Extract provided:
Addiction is like an infectious disease. It takes host inside someone and changes who they are from their core. This disease affects people both physically and mentally, often bringing out the worst in people. There is a huge stigma surrounding addiction. Many people think of addiction as something someone purposefully did themselves or showed people’s laziness because their lives got off track. These stigmatizations are detrimental to people’s health because they place blame on them instead of supporting them through recovery. This type of sentiment not only breaks people suffering from addiction down but continues to spread the cycle of substance abuse. 

When addiction spreads to more and more people, it affects not only them but also the people who care about them. The consequences of addiction are not just centered around the person it takes host in but negatively impact those who see addiction daily. Family and friends are not immune to addiction, and therefore, recovery needs to be addressed on all fronts. 

Research shows just how common addiction truly is across the United States. More than 13% of Americans 12 years or older have used drugs in the past 30 days, and almost 1 million people have died from a drug overdose since 2000. If all of these people are suffering from addiction in their personal lives, imagine how many family members and friends are also affected by the disease. 

It’s important to note that those who need help the most are the ones suffering from addiction. However, recovery can happen on multiple levels. Addiction often creates tension and disconnection in relationships, causing people to grieve the people they once knew. Both the person suffering from addiction and their loved ones who have seen the disease manifest have things to work through. Recovery can be necessary on both sides and can bring people out on the other side. 

Jim Hight talks about reconciling with family and recovery in his debut novel, “Moon Over Humboldt.” Hight draws upon his past experiences with addiction and recovery to highlight just how much addiction changes someone and how family members can become collateral damage. 

“Recognizing just how different addicts are—and how differently a son or daughter behaves once addiction has taken hold—is vitally important for the parents of addicts. As David Sheff wrote so heartbreakingly in Beautiful Boy, when addiction took over his son’s life, the boy he once knew and trusted was replaced by someone who would lie, cheat, steal, and endanger his family to get drugs. “I am in a silent war against an enemy as pernicious and omnipresent as evil,” wrote Sheff after seeing his son bounce from rehab to relapse several times. “Only Satan himself could have designed [such] a disease.’”

The disease of addiction can be spread to everyone around it. Addiction pushes people away and is the ultimate test of love and support. Everyone has flaws, and sometimes this support falls through the cracks. This can cause a strain on relationships and can create an even bigger setback on the road to sobriety. 

Addiction is a chain that holds people back from being free. That is why recovery is so important and should be encouraged. The mental toll it takes on family and friends should not be taken lightly. Addiction destroys things on multiple levels, and it takes time to recover and rebuild.

Check your understanding:
1 - Retype the section of the addiction passage between "It’s important to" and "the other side.", inclusive.
2 - According to the addiction passage, roughly how many people have died from a drug overdose since 2000?

Extracted records:

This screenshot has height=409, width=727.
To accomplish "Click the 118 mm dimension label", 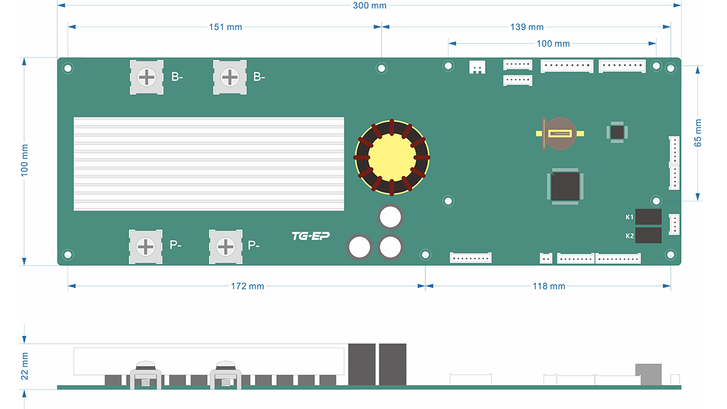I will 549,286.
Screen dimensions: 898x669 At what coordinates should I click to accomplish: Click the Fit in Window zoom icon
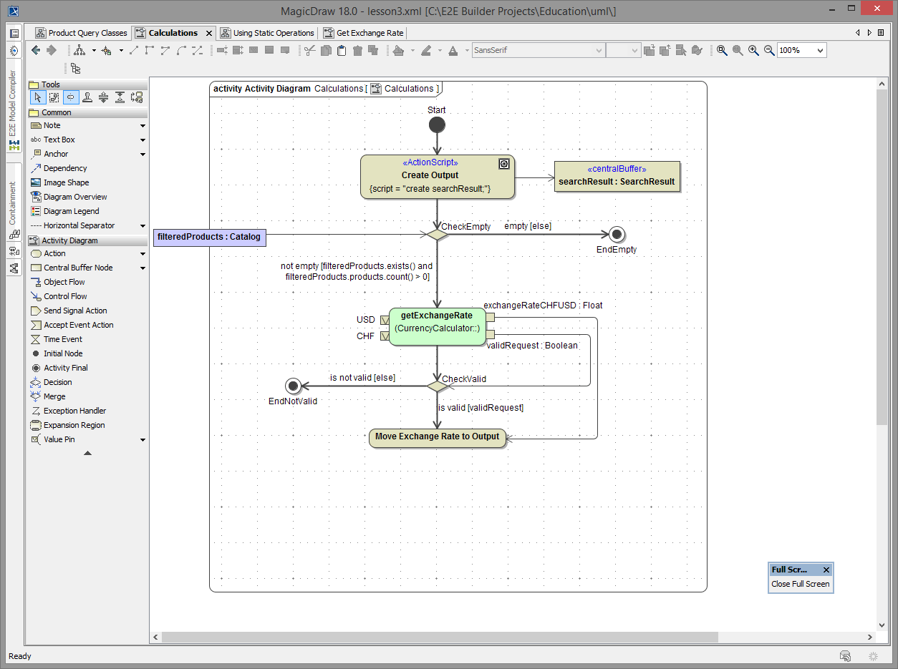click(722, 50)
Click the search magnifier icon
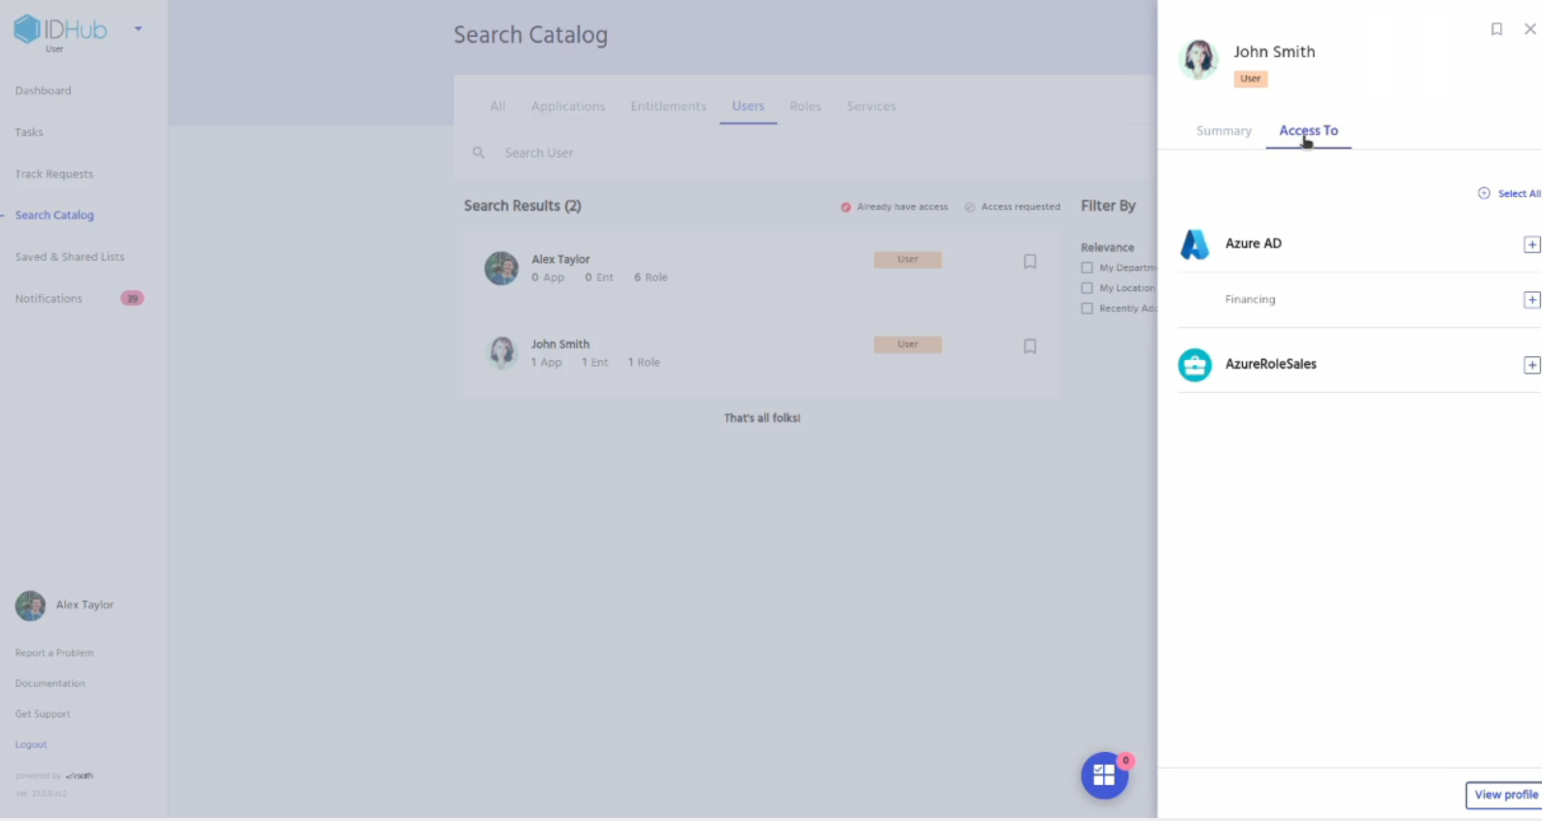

List of answers:
1 -
It’s important to note that those who need help the most are the ones suffering from addiction. However, recovery can happen on multiple levels. Addiction often creates tension and disconnection in relationships, causing people to grieve the people they once knew. Both the person suffering from addiction and their loved ones who have seen the disease manifest have things to work through. Recovery can be necessary on both sides and can bring people out on the other side.

2 - Almost 1 million people